The Alliance of American Insurers is reportedly confident that the National Conference of Insurance Legislators’ (NCOIL) recent unanimous adoption of a model insurance antifraud bill will add an effective new arrow to the quiver of law enforcement officials attacking this insidious crime.

“Fraud is far from being a victimless crime. It costs consumers dearly through higher insurance costs. The insurance industry spends $650 million annually trying to detect and deter fraud. This total does not count the untold millions in money paid out for undetected fraudulent claims,” said Kirk Hansen, Alliance director of claims.

The model bill would reportedly make it a crime for a person who acts as a runner, capper or steerer for the intent of seeking to falsely or fraudulently assert a claim against an insurer. A “runner,” “capper” or “steerer” is defined as a person who, directly or indirectly, procures or attempts to procure a client, patient or customer at the direction of a medical care provider whose intent is to seek to obtain benefits under a contract of insurance or to assert a claim against an insured or an insurer for providing services to the client, patient or customer.

“Perpetrators of insurance fraud need to be put in jail, not only to get them off the streets, but also to deter others who might be tempted to commit fraud. This model gives states a strongly-worded, uniform bill that can be passed easily in the states, and will help put the bad guys behind bars,” continued Hansen.

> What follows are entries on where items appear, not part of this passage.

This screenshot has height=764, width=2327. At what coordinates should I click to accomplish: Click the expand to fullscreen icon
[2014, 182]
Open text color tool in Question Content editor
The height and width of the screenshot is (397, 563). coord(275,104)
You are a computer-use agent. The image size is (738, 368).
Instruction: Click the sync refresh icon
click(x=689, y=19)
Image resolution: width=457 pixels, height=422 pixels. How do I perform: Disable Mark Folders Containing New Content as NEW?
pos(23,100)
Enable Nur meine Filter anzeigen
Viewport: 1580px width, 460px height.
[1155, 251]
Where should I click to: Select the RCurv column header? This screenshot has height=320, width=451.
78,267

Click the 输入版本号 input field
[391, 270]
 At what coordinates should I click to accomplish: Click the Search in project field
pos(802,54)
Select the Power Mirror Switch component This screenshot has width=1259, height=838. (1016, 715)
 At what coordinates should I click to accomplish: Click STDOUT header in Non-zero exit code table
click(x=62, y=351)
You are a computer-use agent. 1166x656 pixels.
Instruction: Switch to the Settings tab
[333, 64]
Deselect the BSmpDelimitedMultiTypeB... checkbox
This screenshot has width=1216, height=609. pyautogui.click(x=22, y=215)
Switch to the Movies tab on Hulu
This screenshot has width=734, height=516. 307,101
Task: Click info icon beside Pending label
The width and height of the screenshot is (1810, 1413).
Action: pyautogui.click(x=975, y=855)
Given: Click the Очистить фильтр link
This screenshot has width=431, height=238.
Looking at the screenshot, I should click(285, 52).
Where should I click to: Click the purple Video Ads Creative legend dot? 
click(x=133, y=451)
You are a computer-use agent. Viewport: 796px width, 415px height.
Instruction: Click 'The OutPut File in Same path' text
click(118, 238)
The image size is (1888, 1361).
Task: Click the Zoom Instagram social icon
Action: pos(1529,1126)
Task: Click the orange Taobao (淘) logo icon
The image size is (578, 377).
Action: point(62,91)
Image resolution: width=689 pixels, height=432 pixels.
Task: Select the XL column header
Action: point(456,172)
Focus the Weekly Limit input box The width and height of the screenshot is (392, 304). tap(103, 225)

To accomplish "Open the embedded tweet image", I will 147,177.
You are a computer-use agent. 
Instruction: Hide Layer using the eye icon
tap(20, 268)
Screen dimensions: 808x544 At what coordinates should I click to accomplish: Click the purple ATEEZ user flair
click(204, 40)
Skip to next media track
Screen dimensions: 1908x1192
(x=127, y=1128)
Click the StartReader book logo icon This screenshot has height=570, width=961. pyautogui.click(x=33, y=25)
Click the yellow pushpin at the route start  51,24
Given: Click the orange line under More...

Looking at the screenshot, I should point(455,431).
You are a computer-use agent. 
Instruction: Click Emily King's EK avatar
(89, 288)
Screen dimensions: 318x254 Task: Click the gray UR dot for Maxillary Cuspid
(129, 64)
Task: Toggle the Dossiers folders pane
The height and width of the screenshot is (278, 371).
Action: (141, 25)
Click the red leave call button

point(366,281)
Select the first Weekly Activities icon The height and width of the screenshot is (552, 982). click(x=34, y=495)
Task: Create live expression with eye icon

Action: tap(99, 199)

Hansen noted that there “has been a proliferation of dishonest medical clinics, particularly in large metropolitan areas, that serve as “mills” specializing in the treatment of phony injuries tied to insurance claims. Some of these clinics have links to organized crime, which has been drawn to the large amounts of money involved.”

The clinics reportedly use phony billings to generate income from insurance companies. They pay cash to runners who provide the patients – usually low-income people – used to create phony medical treatment costs. The clinics generate huge charges, claiming that they have performed batteries of tests and treatments, most of which are non-existent.